## YOUR GOAL:
The output should be every line below that includes the word "search".

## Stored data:

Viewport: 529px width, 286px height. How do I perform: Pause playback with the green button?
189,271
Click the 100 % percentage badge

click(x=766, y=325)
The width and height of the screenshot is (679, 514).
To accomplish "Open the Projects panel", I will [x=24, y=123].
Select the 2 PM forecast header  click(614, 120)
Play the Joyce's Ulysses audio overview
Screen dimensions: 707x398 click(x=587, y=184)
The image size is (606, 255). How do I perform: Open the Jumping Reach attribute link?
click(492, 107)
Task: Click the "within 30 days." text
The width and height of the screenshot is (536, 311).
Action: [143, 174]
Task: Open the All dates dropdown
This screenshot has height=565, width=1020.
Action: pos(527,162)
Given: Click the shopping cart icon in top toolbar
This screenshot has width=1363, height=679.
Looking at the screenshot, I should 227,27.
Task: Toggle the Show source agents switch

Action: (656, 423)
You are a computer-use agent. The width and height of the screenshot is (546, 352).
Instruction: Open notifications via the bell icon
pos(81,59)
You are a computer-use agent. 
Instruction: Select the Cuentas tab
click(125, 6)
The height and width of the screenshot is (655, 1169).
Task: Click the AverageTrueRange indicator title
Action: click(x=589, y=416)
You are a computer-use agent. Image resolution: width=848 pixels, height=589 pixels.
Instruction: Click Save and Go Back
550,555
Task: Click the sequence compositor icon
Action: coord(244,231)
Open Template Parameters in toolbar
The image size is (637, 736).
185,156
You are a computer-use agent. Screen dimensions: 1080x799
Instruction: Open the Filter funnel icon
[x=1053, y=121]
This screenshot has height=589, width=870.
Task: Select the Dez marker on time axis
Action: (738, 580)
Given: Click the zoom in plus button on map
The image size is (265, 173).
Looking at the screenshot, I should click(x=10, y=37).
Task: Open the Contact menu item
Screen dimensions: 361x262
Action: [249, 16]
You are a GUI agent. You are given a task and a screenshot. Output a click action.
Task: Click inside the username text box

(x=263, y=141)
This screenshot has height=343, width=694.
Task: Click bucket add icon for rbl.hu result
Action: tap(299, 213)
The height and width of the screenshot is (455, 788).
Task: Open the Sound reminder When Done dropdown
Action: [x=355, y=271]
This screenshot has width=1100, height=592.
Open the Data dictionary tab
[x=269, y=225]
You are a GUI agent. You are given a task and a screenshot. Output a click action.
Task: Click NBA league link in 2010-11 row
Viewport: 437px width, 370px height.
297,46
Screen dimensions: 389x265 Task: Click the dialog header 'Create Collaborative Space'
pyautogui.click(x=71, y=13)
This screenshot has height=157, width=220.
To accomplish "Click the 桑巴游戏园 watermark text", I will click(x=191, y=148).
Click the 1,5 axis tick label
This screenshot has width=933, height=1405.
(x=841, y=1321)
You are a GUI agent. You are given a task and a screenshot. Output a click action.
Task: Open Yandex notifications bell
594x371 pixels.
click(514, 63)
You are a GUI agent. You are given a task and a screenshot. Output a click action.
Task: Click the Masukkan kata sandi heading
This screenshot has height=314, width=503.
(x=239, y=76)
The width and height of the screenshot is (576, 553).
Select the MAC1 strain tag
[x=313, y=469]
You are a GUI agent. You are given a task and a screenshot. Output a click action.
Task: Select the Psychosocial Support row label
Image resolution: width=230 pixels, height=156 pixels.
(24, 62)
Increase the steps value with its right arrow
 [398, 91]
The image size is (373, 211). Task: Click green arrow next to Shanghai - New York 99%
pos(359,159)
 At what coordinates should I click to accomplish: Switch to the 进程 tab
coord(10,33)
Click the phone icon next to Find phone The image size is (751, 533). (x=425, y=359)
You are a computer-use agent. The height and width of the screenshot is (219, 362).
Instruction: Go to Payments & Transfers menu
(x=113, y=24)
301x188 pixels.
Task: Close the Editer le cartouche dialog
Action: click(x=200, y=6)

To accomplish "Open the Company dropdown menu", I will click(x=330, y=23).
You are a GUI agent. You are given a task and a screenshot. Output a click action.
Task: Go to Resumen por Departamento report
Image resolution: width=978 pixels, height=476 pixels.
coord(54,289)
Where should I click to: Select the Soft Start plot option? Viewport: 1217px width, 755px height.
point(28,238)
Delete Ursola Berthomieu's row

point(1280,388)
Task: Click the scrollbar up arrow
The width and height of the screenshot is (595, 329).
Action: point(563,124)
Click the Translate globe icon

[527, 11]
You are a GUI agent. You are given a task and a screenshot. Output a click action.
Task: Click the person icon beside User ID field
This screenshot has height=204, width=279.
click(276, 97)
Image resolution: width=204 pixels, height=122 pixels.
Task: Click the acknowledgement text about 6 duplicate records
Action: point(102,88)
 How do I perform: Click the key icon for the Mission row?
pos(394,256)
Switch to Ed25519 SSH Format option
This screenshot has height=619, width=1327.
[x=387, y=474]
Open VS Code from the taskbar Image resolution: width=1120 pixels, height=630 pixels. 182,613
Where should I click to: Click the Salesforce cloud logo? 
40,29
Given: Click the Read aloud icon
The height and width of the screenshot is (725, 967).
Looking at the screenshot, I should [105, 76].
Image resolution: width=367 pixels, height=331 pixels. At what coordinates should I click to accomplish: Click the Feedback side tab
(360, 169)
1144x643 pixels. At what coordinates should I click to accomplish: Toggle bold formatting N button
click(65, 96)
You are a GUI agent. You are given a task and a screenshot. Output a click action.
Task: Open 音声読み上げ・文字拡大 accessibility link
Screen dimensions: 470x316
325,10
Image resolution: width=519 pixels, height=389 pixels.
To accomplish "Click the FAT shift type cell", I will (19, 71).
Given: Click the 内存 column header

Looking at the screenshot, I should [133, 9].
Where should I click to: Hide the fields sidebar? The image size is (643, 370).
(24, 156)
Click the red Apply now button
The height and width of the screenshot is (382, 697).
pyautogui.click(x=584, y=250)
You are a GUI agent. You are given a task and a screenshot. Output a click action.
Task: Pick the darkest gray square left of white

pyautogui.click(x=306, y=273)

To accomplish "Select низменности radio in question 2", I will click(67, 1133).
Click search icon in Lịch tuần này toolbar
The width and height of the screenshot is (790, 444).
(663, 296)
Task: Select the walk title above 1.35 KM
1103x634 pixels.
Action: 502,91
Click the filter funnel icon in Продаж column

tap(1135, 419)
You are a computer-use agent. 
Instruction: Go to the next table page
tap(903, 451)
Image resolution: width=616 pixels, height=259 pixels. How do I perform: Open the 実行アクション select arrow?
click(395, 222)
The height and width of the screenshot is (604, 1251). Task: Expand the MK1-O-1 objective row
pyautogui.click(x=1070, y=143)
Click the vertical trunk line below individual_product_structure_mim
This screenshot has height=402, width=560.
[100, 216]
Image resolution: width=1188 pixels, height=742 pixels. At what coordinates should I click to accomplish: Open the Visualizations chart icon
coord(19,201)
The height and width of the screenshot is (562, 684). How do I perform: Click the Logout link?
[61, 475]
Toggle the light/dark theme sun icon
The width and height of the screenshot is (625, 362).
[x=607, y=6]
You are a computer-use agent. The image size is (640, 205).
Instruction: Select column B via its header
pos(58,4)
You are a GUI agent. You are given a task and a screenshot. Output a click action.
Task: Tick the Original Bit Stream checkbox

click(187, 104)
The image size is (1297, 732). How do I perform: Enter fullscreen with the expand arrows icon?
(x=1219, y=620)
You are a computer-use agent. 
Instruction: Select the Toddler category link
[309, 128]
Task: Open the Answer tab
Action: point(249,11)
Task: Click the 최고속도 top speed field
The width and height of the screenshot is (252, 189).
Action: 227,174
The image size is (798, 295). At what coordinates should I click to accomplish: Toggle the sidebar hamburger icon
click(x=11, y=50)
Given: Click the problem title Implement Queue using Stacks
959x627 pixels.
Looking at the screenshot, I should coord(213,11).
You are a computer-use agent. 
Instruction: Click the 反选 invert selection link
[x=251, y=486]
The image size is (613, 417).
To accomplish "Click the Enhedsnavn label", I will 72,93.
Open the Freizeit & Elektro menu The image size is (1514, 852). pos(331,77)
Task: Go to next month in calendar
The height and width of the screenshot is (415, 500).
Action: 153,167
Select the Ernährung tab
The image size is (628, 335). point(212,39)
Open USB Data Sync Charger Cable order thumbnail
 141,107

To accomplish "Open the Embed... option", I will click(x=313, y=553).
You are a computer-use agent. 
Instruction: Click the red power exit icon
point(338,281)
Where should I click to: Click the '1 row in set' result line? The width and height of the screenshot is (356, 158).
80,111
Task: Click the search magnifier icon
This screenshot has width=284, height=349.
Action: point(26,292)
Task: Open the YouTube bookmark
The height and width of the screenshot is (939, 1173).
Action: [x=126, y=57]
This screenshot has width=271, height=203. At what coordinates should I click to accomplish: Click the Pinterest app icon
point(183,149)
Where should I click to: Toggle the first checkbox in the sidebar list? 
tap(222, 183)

## YOUR SOLUTION:
Click search icon in Lịch tuần này toolbar
Task: Click the search magnifier icon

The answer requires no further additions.